15. Why is Rachel Carson (1907–1964) considered the mother of the environmental movement?
- The feisty labor organizer, Mary Harris Jones (1830–1930), did just that in 1903. Called “Mother” Jones by everyone, her goal for the march was to bring the evils of child labor to the attention of the president and the national press
- Harriet Tubman (1820–1913), who also led over 300 people in their escape from slavery via the system of safe–houses known as the Underground Railroad.
- Dolores Huerta (b. 1930), a long–time Chicana labor activist, co–founded the United Farm Workers union in 1962. She served for over two decades as the union’s vice–president and chief lobbyist, savvy labor contract negotiator, and nationwide speaker.
- In 1905, Madam C.J. Walker (1867–1919) began developing an effective hair lotion, and then a special comb to straighten curly hair. She eventually employed 3,000 people, mostly Black women, to work in her factories and sell her line of products.

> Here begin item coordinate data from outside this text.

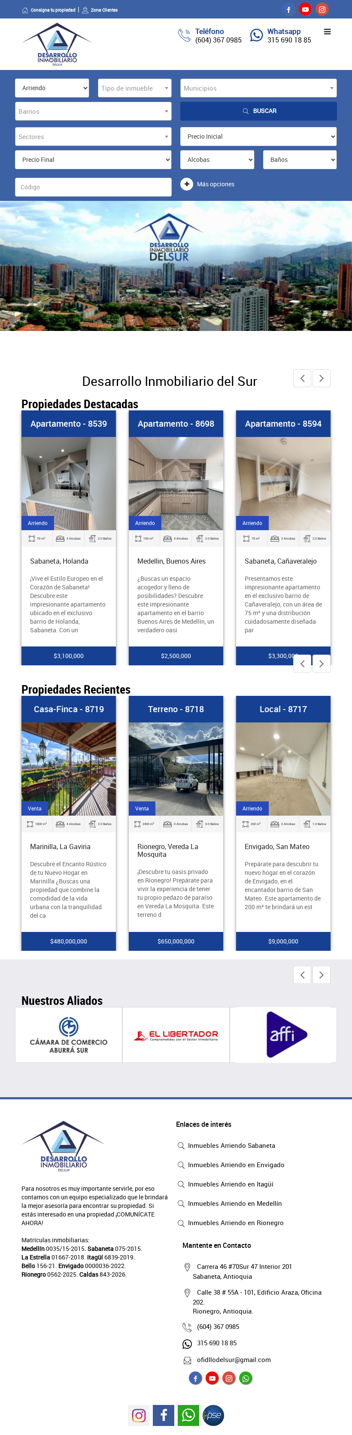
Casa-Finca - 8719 (69, 709)
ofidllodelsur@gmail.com (234, 1359)
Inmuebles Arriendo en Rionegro (235, 1222)
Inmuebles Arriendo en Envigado (235, 1164)
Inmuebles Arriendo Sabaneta (230, 1145)
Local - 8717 (283, 709)
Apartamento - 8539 (68, 423)
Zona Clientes (104, 10)
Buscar (264, 110)
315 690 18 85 (289, 40)
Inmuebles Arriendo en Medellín (234, 1203)
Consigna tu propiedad (53, 10)
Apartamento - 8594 (283, 423)
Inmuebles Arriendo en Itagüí (229, 1184)
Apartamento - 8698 (176, 423)
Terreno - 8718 (176, 709)
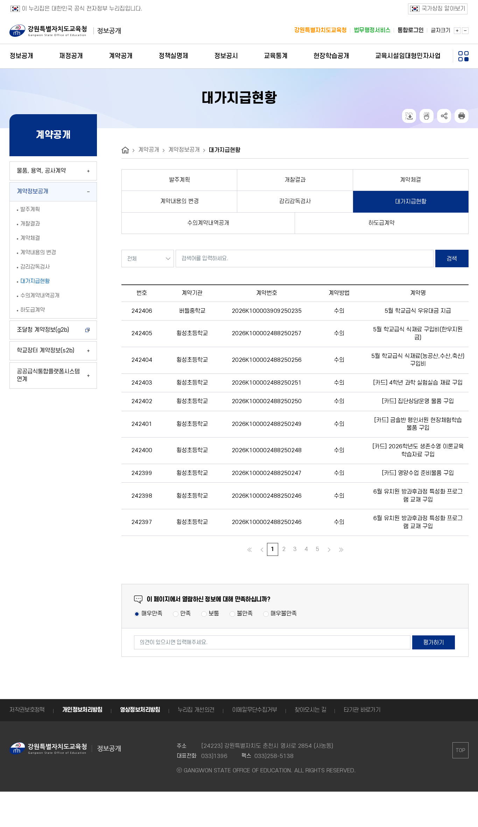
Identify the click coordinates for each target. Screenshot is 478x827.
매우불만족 (283, 614)
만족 (185, 614)
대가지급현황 (35, 281)
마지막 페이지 (341, 549)
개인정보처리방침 (82, 710)
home (125, 150)
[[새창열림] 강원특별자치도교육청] (47, 31)
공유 (444, 116)
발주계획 (30, 209)
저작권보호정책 (27, 710)
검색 (452, 259)
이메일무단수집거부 (254, 710)
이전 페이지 (261, 549)
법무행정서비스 (372, 30)
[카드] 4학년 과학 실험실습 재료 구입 (418, 383)
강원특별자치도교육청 (320, 30)
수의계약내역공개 (39, 295)
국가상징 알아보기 (443, 9)
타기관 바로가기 (362, 710)
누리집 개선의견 (196, 710)
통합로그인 (411, 30)
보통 (214, 614)
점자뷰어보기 (427, 116)
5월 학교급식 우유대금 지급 (418, 311)
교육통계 (276, 56)
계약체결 (30, 238)
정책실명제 (173, 56)
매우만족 (151, 614)
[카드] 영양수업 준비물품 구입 (418, 473)
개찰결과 (30, 224)
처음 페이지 (248, 549)
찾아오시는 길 (310, 710)
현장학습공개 (331, 56)
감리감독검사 (35, 267)
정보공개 (21, 56)
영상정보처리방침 (140, 710)
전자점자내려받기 (409, 116)
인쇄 (462, 116)
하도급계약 (32, 310)
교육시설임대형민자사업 (408, 56)
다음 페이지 (329, 549)
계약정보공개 (184, 150)
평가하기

- Chien–Shiung Wu (1912 – 1997) received both the National Science Medal and the internationally respected Wolf prize for her scientific research. Her most famous experiment showed that conservation of parity could be violated in nature.
- Eleanor Roosevelt (1884–1962) was America’s First Lady for 12 years. Later, she served as U.S. delegate to the United Nations where she was instrumental in securing passage of the Universal Declaration of Human Rights.
- Jovita Idar (1885–1946) lived in Laredo, Texas. As a journalist, she wrote articles for Spanish–language newspapers, like El Progreso and El Heraldo Cristiano, which argued for Mexican Americans’ equal rights.
- Queen Liliuokalani (1838–1917). A revolution, encouraged and actively assisted by American interests backed by a U.S. Navy gunboat, established a provisional government in 1893. Among her lasting legacies: she composed over 200 songs, including “Aloha Oe”.
- Jane Addams (1860–1935). One of the first generation of female college graduates at a time when the world was not yet ready to give educated women positions of responsibility, found her own way to lead a useful life. She won the 1931 Nobel Peace Prize for her lifetime dedication to the cause of international peace.
- Sarah Winnemucca (1844–1891), later named a chief in her own right. Her autobiography, Life Among the Piutes: Their Wrongs and Claims, was one of the first books by a Native American.
- Marian Anderson (b. 1902), who had earlier been barred from the singing in the Washington’s Constitution Hall because she was Black. Her open–air concert was a triumph over bigotry for this international star.
- Mary Katherine Goddard (1738–1816), newspaper publisher, had such a strong reputation in the colonies that when Congress fled to Baltimore in 1776 they trusted her with the revolutionary task of printing their treasonous document. Goddard risked arrest by the British when she included her own name as printer.
- No provisions had been made for taking care of Union soldiers. Clara Barton (1821–1912) solicited donated supplies and took them directly onto battlegrounds, to get food, bandages, and medical supplies to the wounded. She also helped document the 22,000 men killed or missing in action so their families could be notified.
- Maria Tallchief (b. 1925), gained international stardom as prima ballerina of the New York City Ballet in a career that spanned 23 years. In 1980, she and her sister, Marjorie, founded the Chicago City Ballet.
- Rachel Carson (1907–1964), a writer and biologist, touched off an international controversy about the environmental effects of pesticides with her 1962 book, The Silent Spring. The book became a best–seller and the foundation of modern ecological awareness.